Si les artisans vinaigriers se comptent en France sur les doigts des deux mains, elle est la seule à suivre ce processus de A à Z, avec tout l’amour que cela implique et une surveillance rigoureuse. Car là où la plupart travaillent avec des lots de vins achetés avant de les transformer, vigneronne et vinaigrière ici ne font qu’une.
Sur 6 hectares des 18 au total de vignes de son Domaine de l’Airial, Petit et Gros Manseng poussent en agriculture raisonnée aux côtés de quelques pieds de Pinot Noir, pour produire à l’arrivée près de quatre mille bouteilles par an, qui partiront vers la France et jusqu’en Angleterre, en Suède, en Finlande, en Norvège ou encore en Irlande.
« Je me définis comme produisant du vinaigre de vigneron, tant mon quotidien est semblable à celui d’un vigneron ; il faut gérer les aléas climatiques et les maladies de la vigne en attendant la récolte. C’est ensuite que va débuter l’élaboration des vinaigres et des balsamiques » explique Cécile.

Jeu de données:
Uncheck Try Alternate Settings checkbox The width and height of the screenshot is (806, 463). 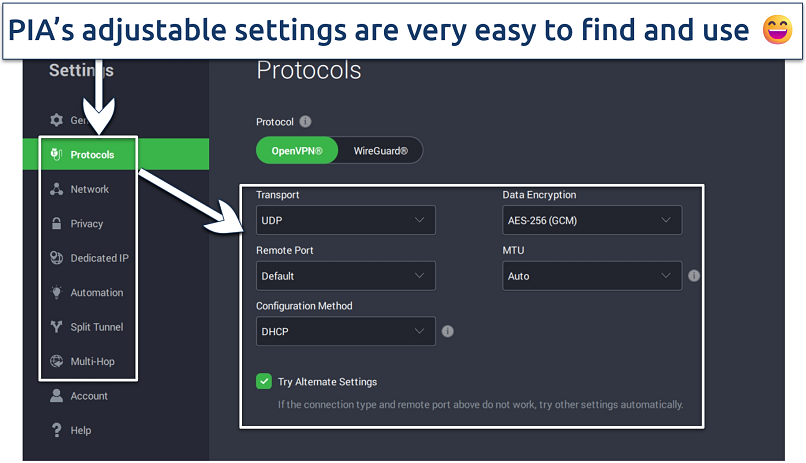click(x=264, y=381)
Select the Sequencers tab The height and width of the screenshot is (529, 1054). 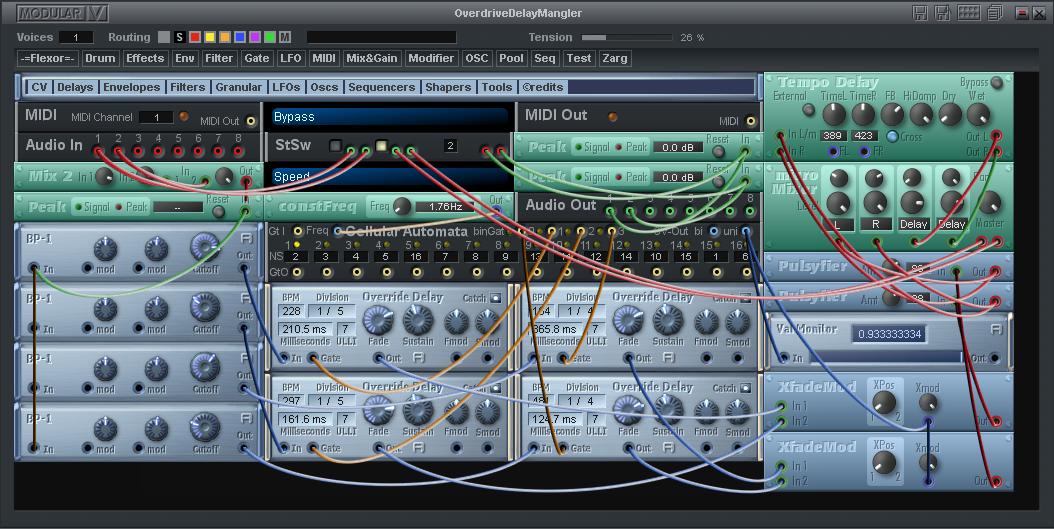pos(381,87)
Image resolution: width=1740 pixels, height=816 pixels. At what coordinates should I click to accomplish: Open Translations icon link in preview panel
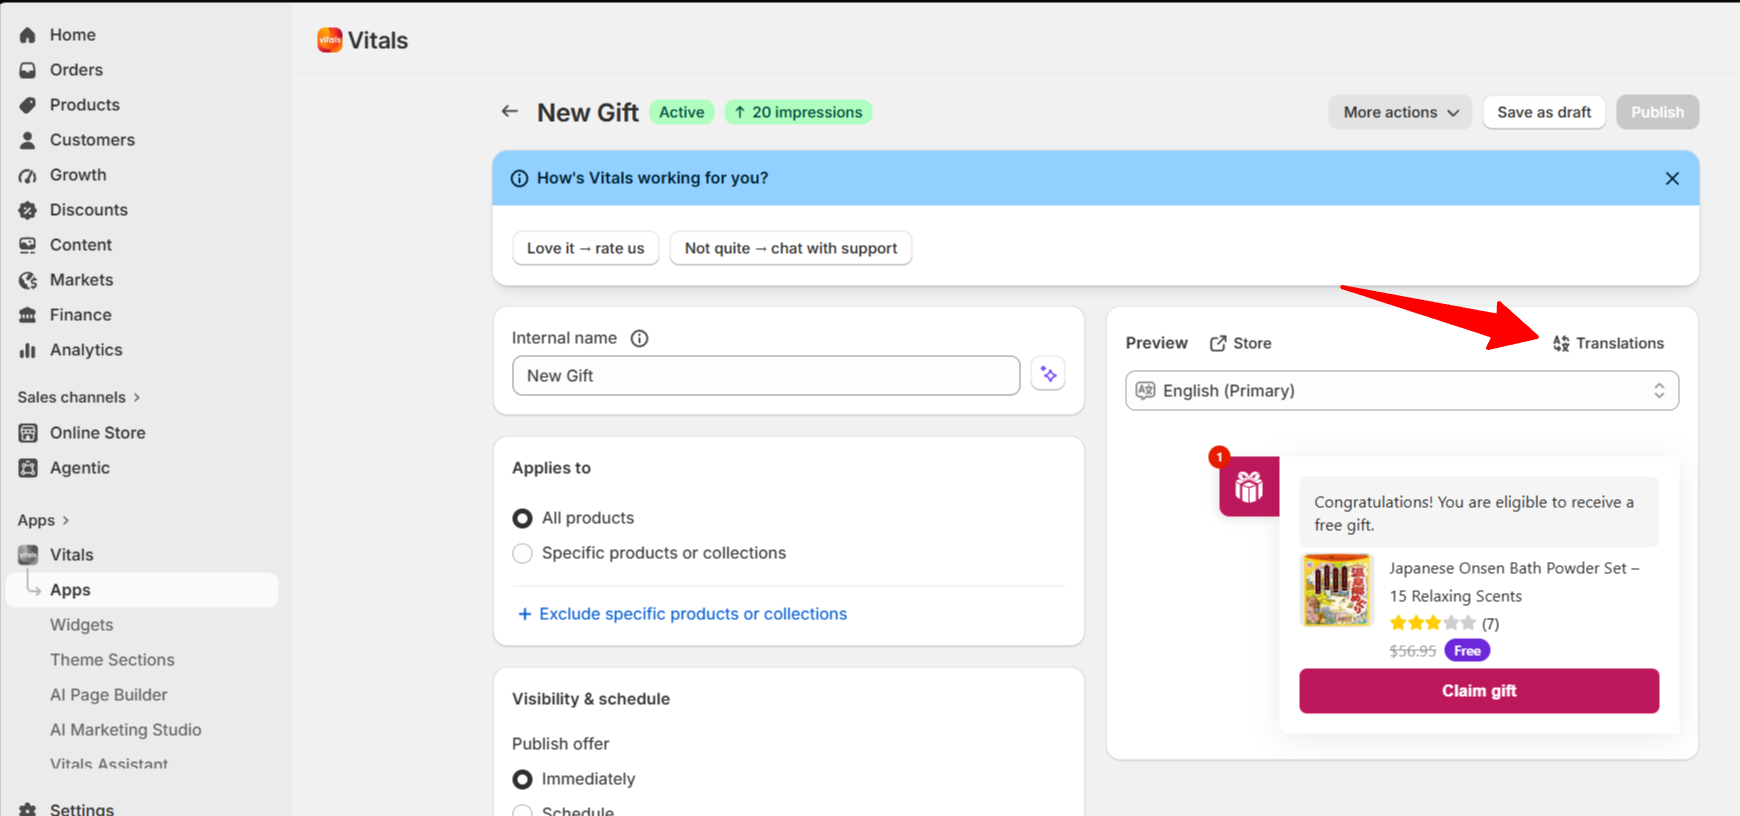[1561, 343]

Consigne: Résumez le texte fourni en trois phrases. Ces lignes ne sont pas utiles ici.

Résultat attendu: Parmi les rares artisans vinaigriers de France, Cécile est la seule à suivre le processus de A à Z, car elle est à la fois vigneronne et vinaigrière, alors que la plupart transforment des lots de vins achetés. Sur 6 des 18 hectares de vignes de son Domaine de l’Airial, elle cultive en agriculture raisonnée du Petit et du Gros Manseng ainsi que quelques pieds de Pinot Noir, pour produire près de quatre mille bouteilles par an destinées à la France et à plusieurs pays étrangers. Elle se définit comme productrice de vinaigre de vigneron, son quotidien étant celui d’un vigneron jusqu’à la récolte, après laquelle débute l’élaboration des vinaigres et des balsamiques.